— WORK TASK —
Exactly as they stand, set down all of the records again.

####

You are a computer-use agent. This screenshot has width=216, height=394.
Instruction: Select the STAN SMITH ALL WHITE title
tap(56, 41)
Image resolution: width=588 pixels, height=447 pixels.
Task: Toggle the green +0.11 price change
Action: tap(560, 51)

####

— TASK OUTPUT —
You are a computer-use agent. This screenshot has width=216, height=394.
Instruction: Select the STAN SMITH ALL WHITE title
tap(56, 41)
Image resolution: width=588 pixels, height=447 pixels.
Task: Toggle the green +0.11 price change
Action: tap(560, 51)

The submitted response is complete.